▶ _Exercise aim_: Replace "screenshot" with "screen capture" in the lines from the line with "You are a GUI" to the line with "[x=304, y=449]", and write out those lines again with nothing else altered. Omit the pictures.

▶ _Dataset rows_:
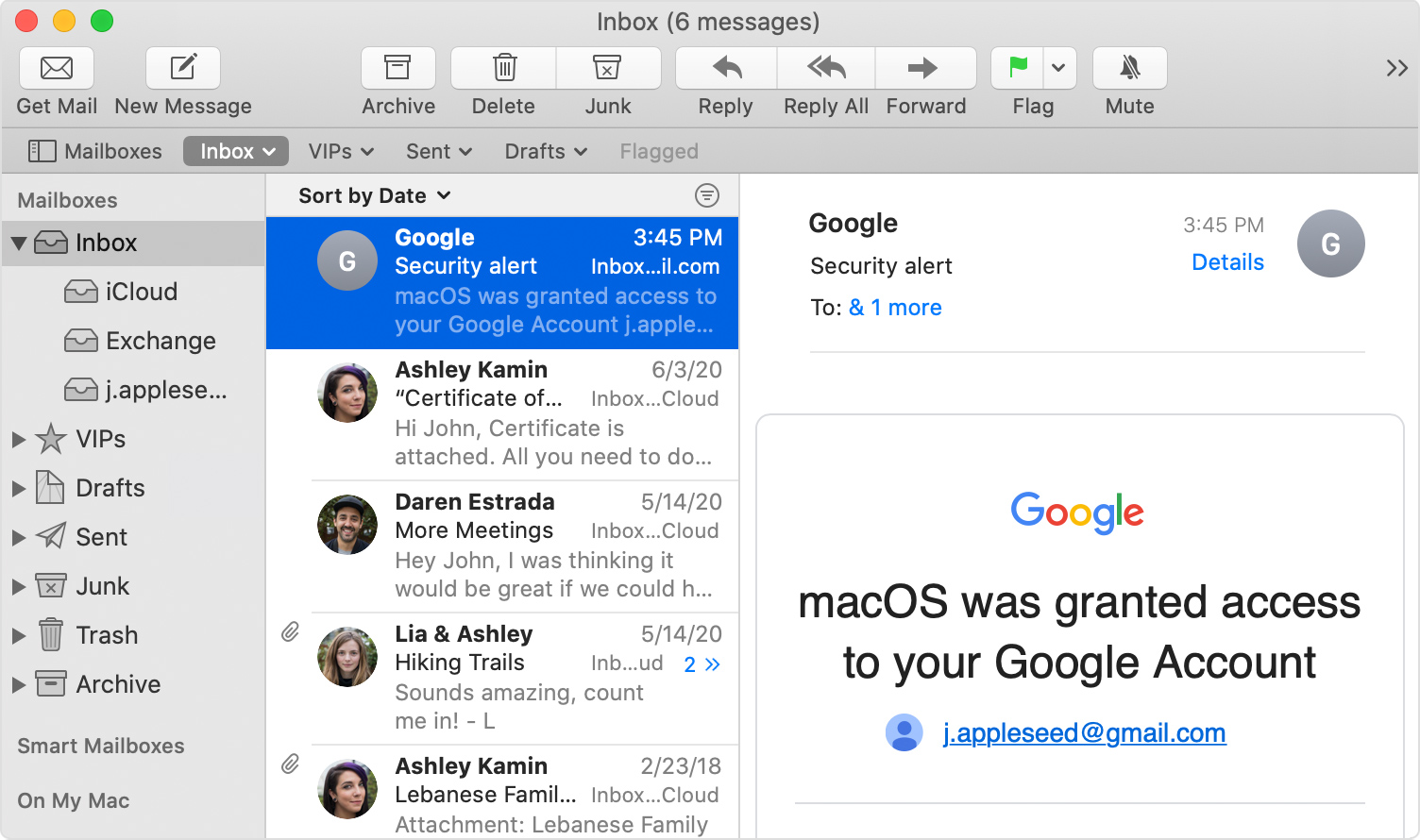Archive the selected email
---
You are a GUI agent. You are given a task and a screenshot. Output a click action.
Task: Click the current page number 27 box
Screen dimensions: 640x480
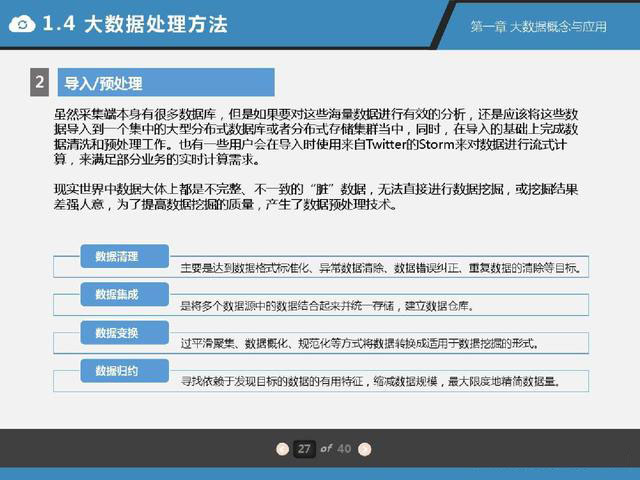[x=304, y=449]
---
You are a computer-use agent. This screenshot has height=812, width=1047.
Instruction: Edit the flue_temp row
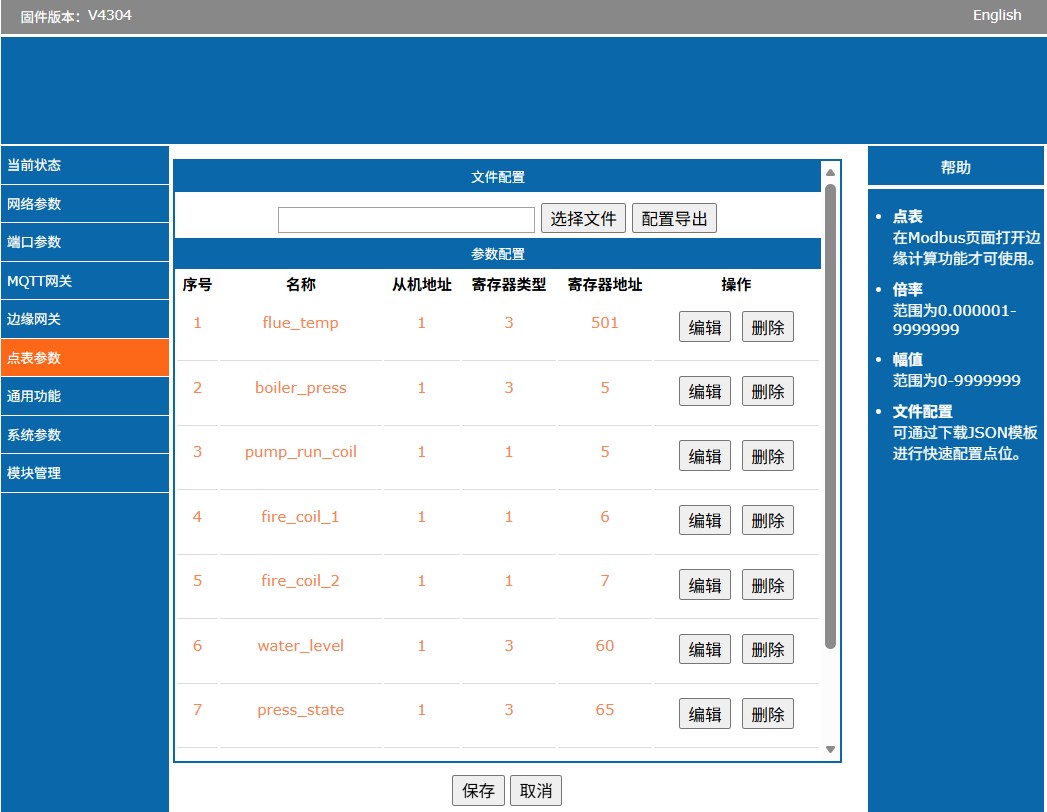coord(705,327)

▶ _Answer below_:
You are a GUI agent. You are given a task and a screen capture. Output a click action.
Task: Click the current page number 27 box
Screen dimensions: 640x480
[x=304, y=449]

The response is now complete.